メナングルウイルスの宿主もまた、オオコウモリと推定されています。

4. 背景

ProMEDによればオーストラリアの人々はオオコウモリ(別名flying fox空を飛ぶキツネ)を愛し、その福祉に非常に配慮しているそうです。 なかには哺乳中のコウモリに自分の乳を与えている人もいるとか。

オーストラリアではコウモリは普通にみられ、とくにオオコウモリは国の3分の2の地域に生息しています。 彼らの生息地が開発されるにつれた、コウモリは都市部近くに移動してきており、メルボルンやシドニー郊外の植物園には彼らのコロニーがあるそうです。 昔からオオコウモリに共生していたウイルスが、オオコウモリと人の接触の機会が増えたことで人間社会に入ってきたとみなされます。

日本にも何種類かのオオコウモリが生息しています。 これらはどうなのでしょうか?

追加

オオコウモリから分離された新しい狂犬病類似ウイルスであるバリナウイルスについて、その後ProMEDに新しい情報や訂正がいくつか載せられています。 ご覧になった人も多いかと思いますが、それらの主なものをご紹介します。

(1)バリナウイルスの名前の由来:バリナは最初の患者が感染した場所になっていましたが、これはあやまりで、実際は、最初にウイルスが分離されたオオコウモリが捕獲された場所の名前とのこと。 ノーザンテリトリー州の獣医衛生局長からの指摘です。 また、ProMEDの司会者チャールス・カリシャーは、この名前が一番妥当と考えたので、これを用いているのであって、自分が命名したのではないと述べています。

(2)危篤状態の患者:2年前に感染した母親のことですが、彼女は日曜日(12月13日)に死亡したそうです。 これで2名の死亡者が出たことになります。 彼女は咬まれた後、狂犬病ワクチンの接種を勧められたが断ったと伝えられており、そこでオーストラリアのマスコミは狂犬病ワクチンの接種を広範囲に行うようにといった過熱報道をしているそうです。 カリシャーのところにもマスコミなどからの取材がいくつも来たとのことです。

(3)オオコウモリとオーストラリア国民:オオコウモリの赤ん坊に母乳を与えている人がいるという話は聞いたことがないというメールが掲載されています。 オーストラリア国民がエキセントリックな平等主義の哺乳動物というイメージを与えるだけだと。

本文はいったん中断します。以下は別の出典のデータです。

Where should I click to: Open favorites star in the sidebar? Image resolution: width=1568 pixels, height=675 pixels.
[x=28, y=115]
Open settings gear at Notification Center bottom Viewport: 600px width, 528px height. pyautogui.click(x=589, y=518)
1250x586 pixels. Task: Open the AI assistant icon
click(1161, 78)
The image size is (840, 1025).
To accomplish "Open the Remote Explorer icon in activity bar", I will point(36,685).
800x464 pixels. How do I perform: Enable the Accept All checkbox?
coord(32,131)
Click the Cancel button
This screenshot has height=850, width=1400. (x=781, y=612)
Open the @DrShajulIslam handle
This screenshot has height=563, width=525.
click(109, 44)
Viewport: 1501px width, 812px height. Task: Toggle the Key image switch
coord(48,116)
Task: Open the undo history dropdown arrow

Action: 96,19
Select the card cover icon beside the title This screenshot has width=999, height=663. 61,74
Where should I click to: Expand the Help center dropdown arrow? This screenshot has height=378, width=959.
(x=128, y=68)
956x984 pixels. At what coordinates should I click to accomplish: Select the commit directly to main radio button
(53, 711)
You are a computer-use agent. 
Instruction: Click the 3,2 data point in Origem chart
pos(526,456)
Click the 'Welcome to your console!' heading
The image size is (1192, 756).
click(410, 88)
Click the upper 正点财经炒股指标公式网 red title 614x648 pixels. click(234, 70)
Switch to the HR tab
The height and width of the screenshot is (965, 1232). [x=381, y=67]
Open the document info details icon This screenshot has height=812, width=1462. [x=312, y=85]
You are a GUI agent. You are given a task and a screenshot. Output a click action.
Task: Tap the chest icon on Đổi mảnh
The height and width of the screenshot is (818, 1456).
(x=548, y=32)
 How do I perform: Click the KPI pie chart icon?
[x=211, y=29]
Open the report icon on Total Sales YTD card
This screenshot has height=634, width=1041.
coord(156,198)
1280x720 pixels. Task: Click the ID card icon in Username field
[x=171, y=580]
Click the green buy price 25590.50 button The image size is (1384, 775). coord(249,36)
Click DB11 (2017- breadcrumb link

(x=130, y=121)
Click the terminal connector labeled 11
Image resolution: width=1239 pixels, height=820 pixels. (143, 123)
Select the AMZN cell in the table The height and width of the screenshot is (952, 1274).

今回死亡した患者をおそったオオコウモリは最初は鉛中毒と誤診されていたもので、都市部に生息するオオコウモリの羽などに鉛の汚染が見られることは珍しくないそうです。

また、メルボルンやシドニーでは植物園は郊外ではなく、街の中心にあり、したがって街の中心にオオコウモリが生息しているとの指摘もあります。 オーストラリア国民が皆オオコウモリを愛しているのではなく、多くの人はオオコウモリがいなければ、街はもっと静かできれいになるし、裏庭の果物も実ると思っている、という意見も掲載されています。